With that said, you will come across plenty of situations in which you want control. While it’s important to gain authority in areas of your life, such as your finances or your ability to walk away from tempting situations, you won’t have this opportunity in every situation in life.
Sometimes we have to surrender in difficult moments where control is out of reach, and we must learn new ways to cope. You won’t get stronger without some sort of resistance, so take notes in moments where you’re frustrated or overwhelmed with the desire to take the reins for the future.
What made you feel this way? When do you feel this way the most? Understanding this about yourself will help you adjust and make surrender a more consistent goal.
At its core, surrender is rigorous honesty that forces us to acknowledge things that we’d rather forget. Self-acceptance goes hand-in-hand with this concept, as it requires us to acknowledge things we’ve done that we aren’t proud of, as well as our weaknesses.
Remember, addiction recovery is not about testing your willpower but rather finding healthy ways to abstain from drugs and alcohol. Self-acceptance forces you to acknowledge what you need help with, and surrender invites you to ask for help.

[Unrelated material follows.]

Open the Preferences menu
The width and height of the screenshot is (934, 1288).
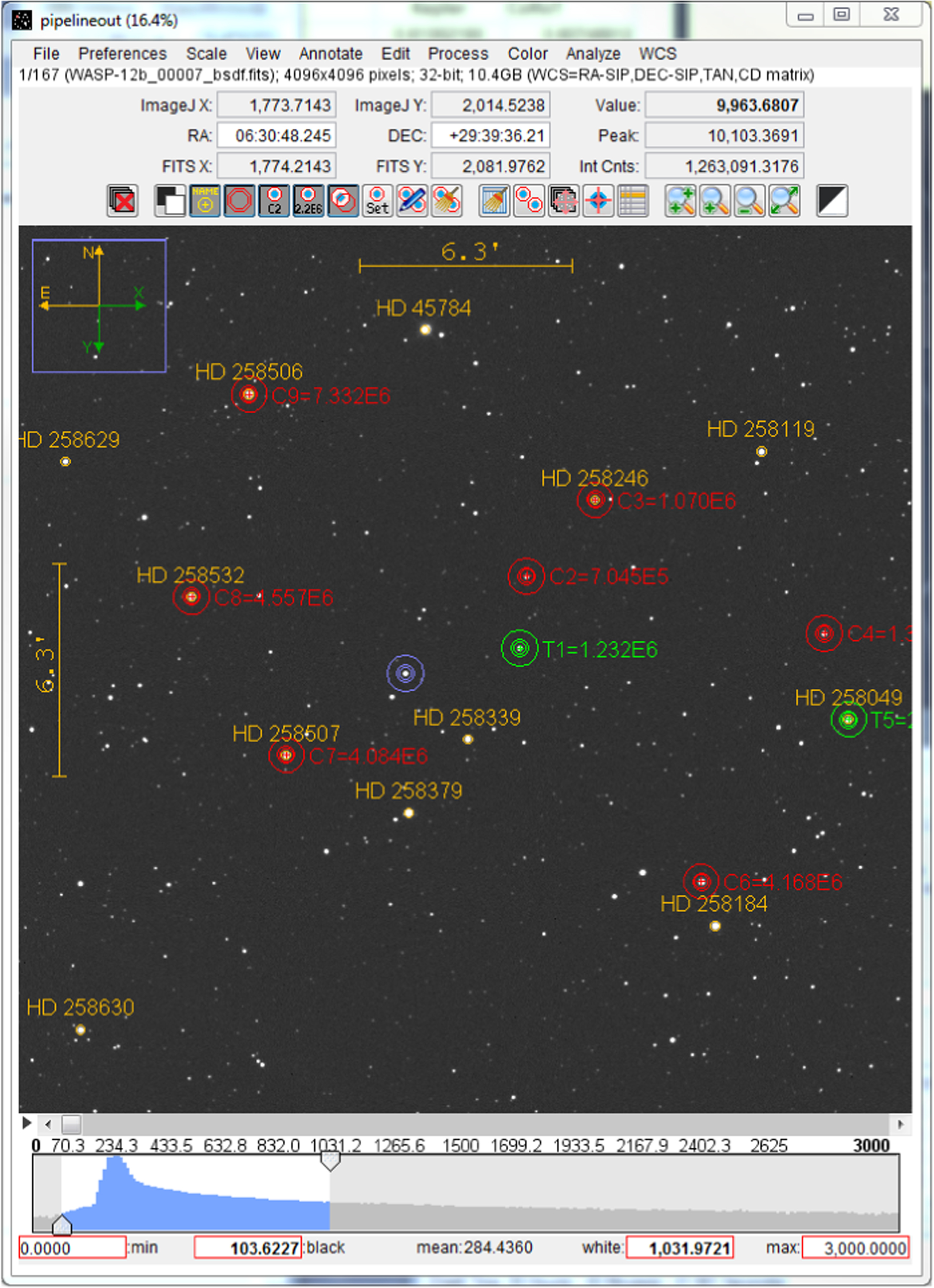tap(123, 54)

In the end, you can only be as honest with your Higher Power and others as you are with yourself. Surrender requires complete transparency, which is also a cornerstone of the 12 step method.
When you begin experiencing life through the lens of something greater and stronger than yourself, you understand that your powerlessness started even before addiction took hold. When you accept this, you can then begin to attack the root causes of the problem.

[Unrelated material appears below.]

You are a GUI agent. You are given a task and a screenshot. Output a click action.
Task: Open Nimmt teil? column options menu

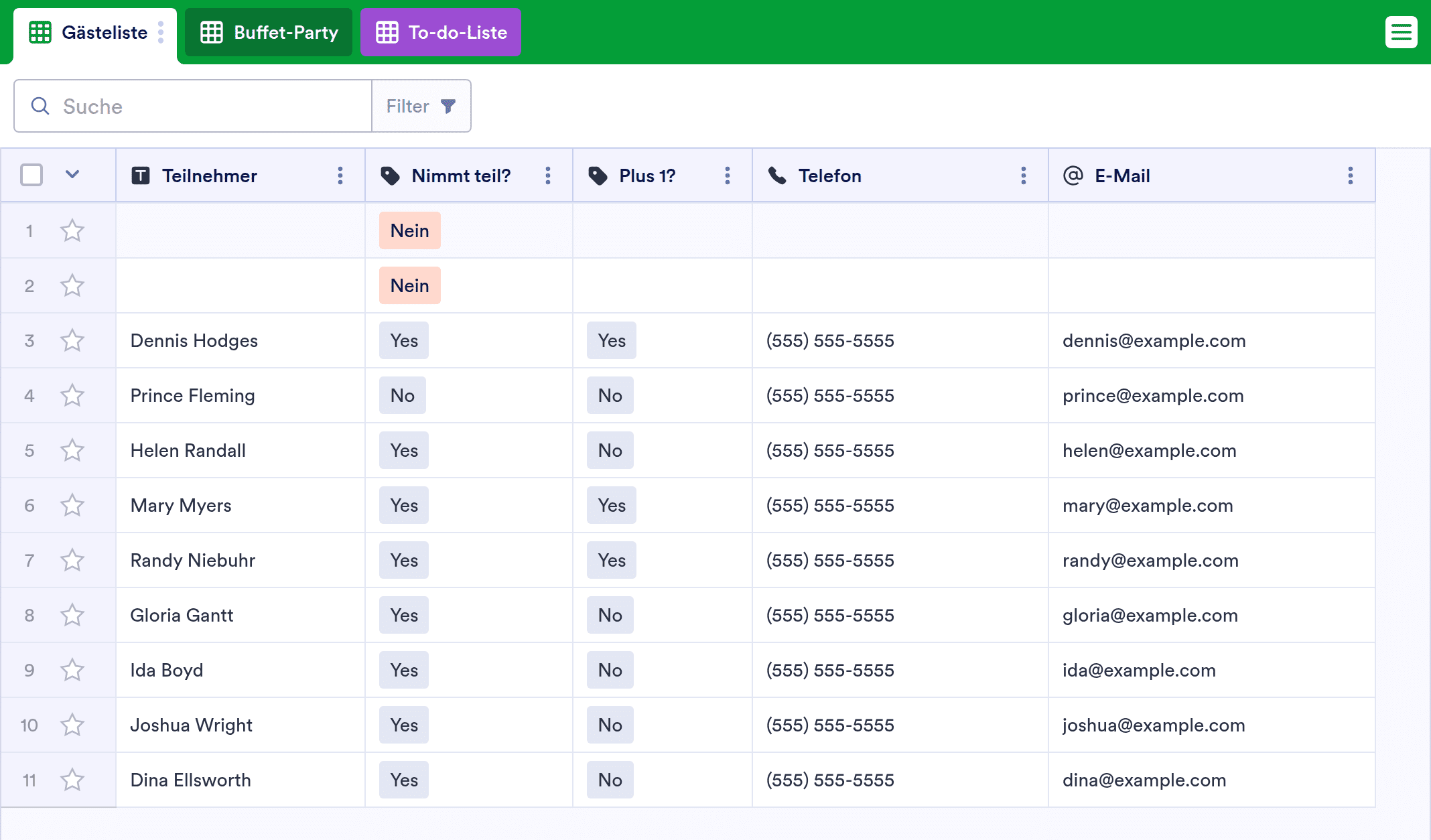[x=548, y=176]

Surrendering coping mechanisms that don’t work, old habits that don’t benefit you, and false beliefs that lead you nowhere can feel like a loss at first. With loss often comes grief, and the beginnings of surrender can feel like a period of mourning.
But in the end, surrender can ultimately lead you to joy and freedom when you realize that you’re finally acknowledging and accepting something that you’ve known all along but were too afraid to face.